- Born: November 15, 1907 New Jersey
- Died: May 16, 1995 (aged 87) Morristown Memorial Hospital Morristown, New Jersey
- Education: Smith College
- Spouse: William Main Doerflinger
- Parent(s): Sidney Homer Louise Dilworth Beatty

= Anne Homer =

American writer

Anne Homer Doerflinger (November 15, 1907 – May 16, 1995) was an American writer who is best known for her short works of fiction. Under the name Anne Homer she published more than 100 short stories in magazines like Good Housekeeping, The Ladies Home Journal, Mademoiselle, and The Saturday Evening Post among others.

==Biography==
She was born on October 15, 1907, in New Jersey as Anne Homer.

A 1929 graduate of Smith College, she was the daughter of composer Sidney Homer and opera singer Louise Homer. She notably penned a biography on her mother: Louise Homer and the Golden Age of Opera (1974, William Morrow and Company).

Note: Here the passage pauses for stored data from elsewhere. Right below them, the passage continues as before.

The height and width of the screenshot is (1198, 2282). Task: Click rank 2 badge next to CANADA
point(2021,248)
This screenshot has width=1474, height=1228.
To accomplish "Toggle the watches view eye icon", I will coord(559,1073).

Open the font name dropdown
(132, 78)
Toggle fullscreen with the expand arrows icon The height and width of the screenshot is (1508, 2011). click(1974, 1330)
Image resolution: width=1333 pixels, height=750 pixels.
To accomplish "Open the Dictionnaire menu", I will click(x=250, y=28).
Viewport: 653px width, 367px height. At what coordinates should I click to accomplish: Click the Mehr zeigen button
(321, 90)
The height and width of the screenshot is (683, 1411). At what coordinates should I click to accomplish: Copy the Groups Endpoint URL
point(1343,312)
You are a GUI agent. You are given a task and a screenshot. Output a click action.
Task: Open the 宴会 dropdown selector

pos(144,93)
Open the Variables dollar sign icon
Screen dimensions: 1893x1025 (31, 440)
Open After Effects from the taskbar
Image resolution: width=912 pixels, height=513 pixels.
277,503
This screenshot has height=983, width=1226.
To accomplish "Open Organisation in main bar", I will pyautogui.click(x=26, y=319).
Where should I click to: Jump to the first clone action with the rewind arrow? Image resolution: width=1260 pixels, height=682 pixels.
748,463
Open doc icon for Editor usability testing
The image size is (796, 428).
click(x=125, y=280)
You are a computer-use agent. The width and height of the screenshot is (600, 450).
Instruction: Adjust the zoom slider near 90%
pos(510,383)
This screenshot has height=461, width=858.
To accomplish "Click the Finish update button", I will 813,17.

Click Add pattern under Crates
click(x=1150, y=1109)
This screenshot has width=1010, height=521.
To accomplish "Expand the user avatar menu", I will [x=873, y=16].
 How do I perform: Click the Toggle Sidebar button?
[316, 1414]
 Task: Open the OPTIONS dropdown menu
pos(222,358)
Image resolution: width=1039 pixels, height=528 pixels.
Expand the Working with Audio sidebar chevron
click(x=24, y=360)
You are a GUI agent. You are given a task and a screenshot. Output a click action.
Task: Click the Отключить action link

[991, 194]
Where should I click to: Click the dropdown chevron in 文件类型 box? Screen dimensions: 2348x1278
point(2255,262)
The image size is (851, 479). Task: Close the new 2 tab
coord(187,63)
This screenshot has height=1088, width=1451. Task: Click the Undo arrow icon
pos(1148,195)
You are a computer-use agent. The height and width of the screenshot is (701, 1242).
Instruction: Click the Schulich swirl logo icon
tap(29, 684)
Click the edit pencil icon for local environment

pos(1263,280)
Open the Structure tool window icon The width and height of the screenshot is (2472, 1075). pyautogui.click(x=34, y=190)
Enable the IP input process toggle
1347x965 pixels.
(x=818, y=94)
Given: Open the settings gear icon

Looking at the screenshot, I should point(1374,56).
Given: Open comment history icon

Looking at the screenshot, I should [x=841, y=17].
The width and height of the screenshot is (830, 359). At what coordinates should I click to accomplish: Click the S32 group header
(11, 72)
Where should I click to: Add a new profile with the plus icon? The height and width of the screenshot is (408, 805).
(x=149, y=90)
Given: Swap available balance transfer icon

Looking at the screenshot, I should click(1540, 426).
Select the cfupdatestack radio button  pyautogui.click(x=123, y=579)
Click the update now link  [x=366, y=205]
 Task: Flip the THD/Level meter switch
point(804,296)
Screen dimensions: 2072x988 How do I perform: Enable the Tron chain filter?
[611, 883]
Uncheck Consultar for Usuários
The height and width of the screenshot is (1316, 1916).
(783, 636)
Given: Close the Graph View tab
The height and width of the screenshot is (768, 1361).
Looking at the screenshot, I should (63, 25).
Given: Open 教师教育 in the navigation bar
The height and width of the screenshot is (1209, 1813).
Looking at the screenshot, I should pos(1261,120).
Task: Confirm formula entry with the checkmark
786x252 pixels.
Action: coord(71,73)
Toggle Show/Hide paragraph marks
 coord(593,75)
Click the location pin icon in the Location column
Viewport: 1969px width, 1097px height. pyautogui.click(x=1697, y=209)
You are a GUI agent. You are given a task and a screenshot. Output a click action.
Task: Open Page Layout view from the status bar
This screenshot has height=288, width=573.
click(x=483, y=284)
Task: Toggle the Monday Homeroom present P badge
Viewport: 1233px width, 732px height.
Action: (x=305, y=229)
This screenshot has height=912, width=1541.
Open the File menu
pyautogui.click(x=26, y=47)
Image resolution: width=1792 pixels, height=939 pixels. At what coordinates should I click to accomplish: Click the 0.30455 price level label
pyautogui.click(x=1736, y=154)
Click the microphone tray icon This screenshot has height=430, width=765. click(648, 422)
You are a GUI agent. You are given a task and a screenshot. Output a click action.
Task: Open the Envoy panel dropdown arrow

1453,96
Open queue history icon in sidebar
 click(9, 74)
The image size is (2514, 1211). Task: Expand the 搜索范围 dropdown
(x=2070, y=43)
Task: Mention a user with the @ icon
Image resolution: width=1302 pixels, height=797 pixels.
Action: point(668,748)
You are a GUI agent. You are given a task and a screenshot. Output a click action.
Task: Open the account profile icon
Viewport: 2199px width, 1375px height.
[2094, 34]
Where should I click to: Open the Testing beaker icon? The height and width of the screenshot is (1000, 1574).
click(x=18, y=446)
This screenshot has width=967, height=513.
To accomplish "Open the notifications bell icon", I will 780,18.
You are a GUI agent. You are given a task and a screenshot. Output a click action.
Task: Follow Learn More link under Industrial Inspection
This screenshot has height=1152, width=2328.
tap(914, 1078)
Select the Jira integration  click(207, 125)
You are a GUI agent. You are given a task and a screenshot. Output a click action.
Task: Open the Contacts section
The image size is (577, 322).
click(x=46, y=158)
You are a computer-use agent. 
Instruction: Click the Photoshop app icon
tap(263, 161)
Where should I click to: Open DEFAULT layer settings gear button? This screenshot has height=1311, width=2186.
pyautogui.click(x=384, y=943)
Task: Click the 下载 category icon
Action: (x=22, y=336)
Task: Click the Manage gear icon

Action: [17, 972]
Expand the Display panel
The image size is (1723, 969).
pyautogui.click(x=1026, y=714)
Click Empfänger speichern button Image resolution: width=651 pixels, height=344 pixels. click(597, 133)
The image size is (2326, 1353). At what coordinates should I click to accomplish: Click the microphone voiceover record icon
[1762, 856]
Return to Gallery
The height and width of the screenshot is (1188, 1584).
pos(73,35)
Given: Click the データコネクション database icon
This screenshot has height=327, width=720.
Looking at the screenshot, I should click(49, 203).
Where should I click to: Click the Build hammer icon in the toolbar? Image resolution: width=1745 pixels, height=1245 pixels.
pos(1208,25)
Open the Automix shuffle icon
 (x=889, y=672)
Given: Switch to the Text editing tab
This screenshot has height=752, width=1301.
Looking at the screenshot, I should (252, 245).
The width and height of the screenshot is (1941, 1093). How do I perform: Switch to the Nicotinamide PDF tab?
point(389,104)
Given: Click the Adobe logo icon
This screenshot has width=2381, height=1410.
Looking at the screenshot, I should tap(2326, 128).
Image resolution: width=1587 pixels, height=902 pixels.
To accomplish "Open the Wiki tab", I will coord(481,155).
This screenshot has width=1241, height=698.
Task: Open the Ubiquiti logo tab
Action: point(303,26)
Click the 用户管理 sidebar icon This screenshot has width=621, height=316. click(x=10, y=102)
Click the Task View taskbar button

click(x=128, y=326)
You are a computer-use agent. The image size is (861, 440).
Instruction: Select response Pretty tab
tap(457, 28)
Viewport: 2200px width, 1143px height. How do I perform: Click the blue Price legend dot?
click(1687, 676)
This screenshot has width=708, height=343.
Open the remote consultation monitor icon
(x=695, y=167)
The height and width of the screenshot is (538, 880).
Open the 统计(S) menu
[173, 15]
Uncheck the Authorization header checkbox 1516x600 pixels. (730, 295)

Homer's sister was the author Joy Homer who died in 1946 at the age of 31 after a prolonged illness. Joy was married to editor William Main Doerflinger of E.P. Dutton and Macmillan Publishing, and the couple had one daughter together, Katherine. Anne took care of her sister and her family through the years illness, and following Joy's death, she became William's second wife. Anne and William had four children of their own together.

She lived in Convent Station, New Jersey. Homer died at the age of 87 of cancer at Morristown Memorial Hospital in Morristown, New Jersey.